Keep memories: Keep your nice books that have meaning to you. I’m not the kind of guy who writes in books, but reading the marginalia of my other relatives is nice. But just because something is old does not mean it is precious. I have plenty of old books I obtained cheaply from Half Price Books or library sales that have little particular significance to me (even if occasionally the old cover is cool). But bookshelves don’t show cool old covers, but well organized eBook libraries can. Agatha Christie is a good example. I have about two dozen of her books on my eReader, and a number of old paperbacks. She’s one I’ll replace with an eBook copy, then sell the physical.

I guess my message is, it’s okay to have stuff, just don’t have it because you acquired it thoughtlessly. I’ve lived a life where books just piled up, and now I’m having to weed them back just to make my places of writing and working livable again. I like having some physical books (my complete Peanuts collection is a treasure for example), and I certainly have a lot of kids books and Hardy Boys in the wings for my hypothetical child to enjoy. But I also had a lot of junk that kept me from getting the most out of my library. And even a lot of the things I enjoy for entertainment’s sake, are best kept on a device that doesn’t get bigger with each book I add.

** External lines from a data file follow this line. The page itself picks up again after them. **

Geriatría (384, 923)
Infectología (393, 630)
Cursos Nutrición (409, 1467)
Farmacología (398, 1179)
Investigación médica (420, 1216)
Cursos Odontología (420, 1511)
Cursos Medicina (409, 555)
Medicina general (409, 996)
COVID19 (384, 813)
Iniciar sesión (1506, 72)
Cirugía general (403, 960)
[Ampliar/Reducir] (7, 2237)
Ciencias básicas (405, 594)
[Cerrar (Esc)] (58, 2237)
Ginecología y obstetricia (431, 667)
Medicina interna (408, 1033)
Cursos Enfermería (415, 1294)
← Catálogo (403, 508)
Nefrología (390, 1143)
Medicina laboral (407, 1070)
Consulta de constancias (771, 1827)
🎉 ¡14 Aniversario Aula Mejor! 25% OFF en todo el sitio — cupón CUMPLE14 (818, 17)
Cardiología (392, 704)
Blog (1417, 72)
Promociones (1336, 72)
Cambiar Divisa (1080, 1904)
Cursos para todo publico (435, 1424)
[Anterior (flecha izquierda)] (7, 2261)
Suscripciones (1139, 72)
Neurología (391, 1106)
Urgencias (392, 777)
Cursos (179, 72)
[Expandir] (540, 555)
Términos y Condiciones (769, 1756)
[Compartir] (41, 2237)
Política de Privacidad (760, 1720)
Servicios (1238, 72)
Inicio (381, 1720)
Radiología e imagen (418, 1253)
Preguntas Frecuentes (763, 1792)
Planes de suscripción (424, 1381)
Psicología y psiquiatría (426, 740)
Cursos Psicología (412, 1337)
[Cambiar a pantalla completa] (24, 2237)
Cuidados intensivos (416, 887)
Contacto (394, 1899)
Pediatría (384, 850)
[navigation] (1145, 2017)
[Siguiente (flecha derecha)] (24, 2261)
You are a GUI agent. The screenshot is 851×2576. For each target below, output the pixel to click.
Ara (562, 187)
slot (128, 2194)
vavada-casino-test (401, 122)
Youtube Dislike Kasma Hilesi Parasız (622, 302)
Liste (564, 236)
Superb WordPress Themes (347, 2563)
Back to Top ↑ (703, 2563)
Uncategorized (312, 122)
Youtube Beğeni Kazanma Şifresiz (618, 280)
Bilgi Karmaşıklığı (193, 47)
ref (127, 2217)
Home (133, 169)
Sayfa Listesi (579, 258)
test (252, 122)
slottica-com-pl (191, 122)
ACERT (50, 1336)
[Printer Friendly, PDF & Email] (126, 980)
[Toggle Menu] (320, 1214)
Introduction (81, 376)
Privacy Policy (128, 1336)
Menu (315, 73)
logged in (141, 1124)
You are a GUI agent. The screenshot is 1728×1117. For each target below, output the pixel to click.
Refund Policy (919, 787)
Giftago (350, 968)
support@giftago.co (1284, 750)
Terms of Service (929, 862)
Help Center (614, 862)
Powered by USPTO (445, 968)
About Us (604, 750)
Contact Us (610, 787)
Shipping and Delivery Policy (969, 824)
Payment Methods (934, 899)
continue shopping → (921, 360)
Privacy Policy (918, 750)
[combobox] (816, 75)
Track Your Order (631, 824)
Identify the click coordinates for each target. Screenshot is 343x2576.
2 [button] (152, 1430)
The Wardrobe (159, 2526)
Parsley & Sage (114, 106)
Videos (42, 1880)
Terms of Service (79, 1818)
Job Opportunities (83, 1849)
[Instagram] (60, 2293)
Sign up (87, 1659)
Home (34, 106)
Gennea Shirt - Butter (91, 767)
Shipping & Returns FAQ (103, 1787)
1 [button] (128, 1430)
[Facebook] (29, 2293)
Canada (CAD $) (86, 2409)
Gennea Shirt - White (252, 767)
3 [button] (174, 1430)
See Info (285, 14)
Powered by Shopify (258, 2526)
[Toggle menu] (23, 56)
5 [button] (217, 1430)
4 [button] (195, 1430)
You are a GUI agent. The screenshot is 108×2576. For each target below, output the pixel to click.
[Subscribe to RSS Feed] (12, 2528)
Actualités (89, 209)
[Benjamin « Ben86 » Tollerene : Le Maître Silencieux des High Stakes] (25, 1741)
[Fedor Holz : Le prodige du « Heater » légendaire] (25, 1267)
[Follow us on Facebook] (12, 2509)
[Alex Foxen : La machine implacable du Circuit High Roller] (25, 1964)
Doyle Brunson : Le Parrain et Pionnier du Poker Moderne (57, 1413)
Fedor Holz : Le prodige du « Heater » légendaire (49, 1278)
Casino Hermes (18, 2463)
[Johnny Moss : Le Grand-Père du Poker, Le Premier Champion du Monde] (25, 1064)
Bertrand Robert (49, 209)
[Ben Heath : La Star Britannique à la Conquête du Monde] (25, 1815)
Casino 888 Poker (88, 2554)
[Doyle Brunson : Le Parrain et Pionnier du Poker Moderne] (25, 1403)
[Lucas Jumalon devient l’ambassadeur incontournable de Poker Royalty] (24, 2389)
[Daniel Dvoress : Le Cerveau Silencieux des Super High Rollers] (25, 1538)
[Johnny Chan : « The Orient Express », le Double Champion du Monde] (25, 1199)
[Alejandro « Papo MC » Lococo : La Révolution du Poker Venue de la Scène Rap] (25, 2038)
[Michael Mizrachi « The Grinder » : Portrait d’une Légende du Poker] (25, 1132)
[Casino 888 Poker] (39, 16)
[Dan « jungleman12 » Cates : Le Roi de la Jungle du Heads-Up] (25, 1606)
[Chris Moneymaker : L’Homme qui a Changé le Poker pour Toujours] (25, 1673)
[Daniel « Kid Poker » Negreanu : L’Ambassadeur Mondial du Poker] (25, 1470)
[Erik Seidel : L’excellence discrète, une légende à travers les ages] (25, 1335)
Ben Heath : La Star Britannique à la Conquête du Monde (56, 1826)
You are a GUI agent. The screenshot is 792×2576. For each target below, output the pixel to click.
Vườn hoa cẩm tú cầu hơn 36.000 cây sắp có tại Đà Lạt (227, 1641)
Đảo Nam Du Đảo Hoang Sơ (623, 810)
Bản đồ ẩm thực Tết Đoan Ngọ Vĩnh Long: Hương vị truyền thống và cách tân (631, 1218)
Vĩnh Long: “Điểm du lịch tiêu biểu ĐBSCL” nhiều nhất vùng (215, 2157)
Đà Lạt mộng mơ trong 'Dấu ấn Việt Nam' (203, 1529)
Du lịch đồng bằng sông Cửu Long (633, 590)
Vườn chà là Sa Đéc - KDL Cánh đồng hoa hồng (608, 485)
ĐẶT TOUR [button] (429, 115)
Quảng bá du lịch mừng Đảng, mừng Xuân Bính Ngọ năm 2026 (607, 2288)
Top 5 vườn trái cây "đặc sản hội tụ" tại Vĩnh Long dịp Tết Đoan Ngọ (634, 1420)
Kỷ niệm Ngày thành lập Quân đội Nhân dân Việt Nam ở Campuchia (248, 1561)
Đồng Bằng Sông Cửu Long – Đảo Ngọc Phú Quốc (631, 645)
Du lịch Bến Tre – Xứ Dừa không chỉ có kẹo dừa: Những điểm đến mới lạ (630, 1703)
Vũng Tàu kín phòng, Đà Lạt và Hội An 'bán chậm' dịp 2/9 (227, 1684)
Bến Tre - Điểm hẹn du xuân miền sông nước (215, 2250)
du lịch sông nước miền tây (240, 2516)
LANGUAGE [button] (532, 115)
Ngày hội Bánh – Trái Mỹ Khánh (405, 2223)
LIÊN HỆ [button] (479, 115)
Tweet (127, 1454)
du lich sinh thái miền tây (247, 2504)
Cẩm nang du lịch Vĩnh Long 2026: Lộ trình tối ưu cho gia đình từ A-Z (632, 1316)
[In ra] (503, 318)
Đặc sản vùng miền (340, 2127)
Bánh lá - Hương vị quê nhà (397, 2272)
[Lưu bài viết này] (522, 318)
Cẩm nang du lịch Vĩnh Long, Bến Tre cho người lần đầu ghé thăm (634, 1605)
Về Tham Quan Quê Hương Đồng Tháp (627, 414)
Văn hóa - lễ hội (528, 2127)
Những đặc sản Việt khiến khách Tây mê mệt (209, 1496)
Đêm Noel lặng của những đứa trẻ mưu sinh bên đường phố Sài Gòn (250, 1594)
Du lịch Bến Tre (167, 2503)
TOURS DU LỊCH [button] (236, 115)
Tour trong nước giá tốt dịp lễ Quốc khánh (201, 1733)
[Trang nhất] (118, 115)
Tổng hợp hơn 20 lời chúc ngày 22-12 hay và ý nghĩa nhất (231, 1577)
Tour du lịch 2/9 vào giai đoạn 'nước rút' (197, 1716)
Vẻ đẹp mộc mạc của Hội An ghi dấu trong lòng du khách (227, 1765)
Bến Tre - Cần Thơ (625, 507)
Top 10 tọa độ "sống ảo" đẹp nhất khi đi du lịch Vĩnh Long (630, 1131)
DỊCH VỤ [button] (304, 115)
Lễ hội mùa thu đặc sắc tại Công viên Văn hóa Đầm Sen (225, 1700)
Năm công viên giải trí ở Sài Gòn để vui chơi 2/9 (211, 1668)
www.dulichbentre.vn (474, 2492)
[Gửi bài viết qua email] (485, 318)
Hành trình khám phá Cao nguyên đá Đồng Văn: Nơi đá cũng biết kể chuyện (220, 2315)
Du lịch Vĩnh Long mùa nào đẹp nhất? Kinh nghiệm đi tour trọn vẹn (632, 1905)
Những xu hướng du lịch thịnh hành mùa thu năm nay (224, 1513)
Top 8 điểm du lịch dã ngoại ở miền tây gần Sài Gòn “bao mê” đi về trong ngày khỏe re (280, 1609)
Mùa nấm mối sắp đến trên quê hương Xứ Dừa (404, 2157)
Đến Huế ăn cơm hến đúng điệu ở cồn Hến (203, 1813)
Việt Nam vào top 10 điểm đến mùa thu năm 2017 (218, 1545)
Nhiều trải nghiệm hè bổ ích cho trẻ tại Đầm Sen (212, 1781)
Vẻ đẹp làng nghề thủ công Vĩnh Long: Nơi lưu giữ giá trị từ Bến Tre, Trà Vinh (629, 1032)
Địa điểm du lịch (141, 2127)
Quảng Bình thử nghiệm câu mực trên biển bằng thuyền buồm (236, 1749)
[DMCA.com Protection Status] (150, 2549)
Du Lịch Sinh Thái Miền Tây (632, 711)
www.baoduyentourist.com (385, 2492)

Interests change over time, and an eReader full of books I no longer want to read at least isn’t keeping my door from opening.

Woo rambling post. Got any thoughts of your own?


Filed under Books + Publishing

2 responses to “Ben talks to book fondlers

  1. I admit I’m a fondler too. I love very old books, just because they are very old. I’ve got several on my shelves that I purchased for that reason, but never read. I’ve got others that I purchased because they were old, ended up reading and loving them. Rootabega Stories by Carl Sandburg is one example, from the $1 rack at Powell’s bookstore. In about 36 hours it became a favourite bedtime story book for my daughter. Wacky and incomprehensible, but oh so funny. And I feel it’s more satisfying to watch my progress through a physical book than an electronic book.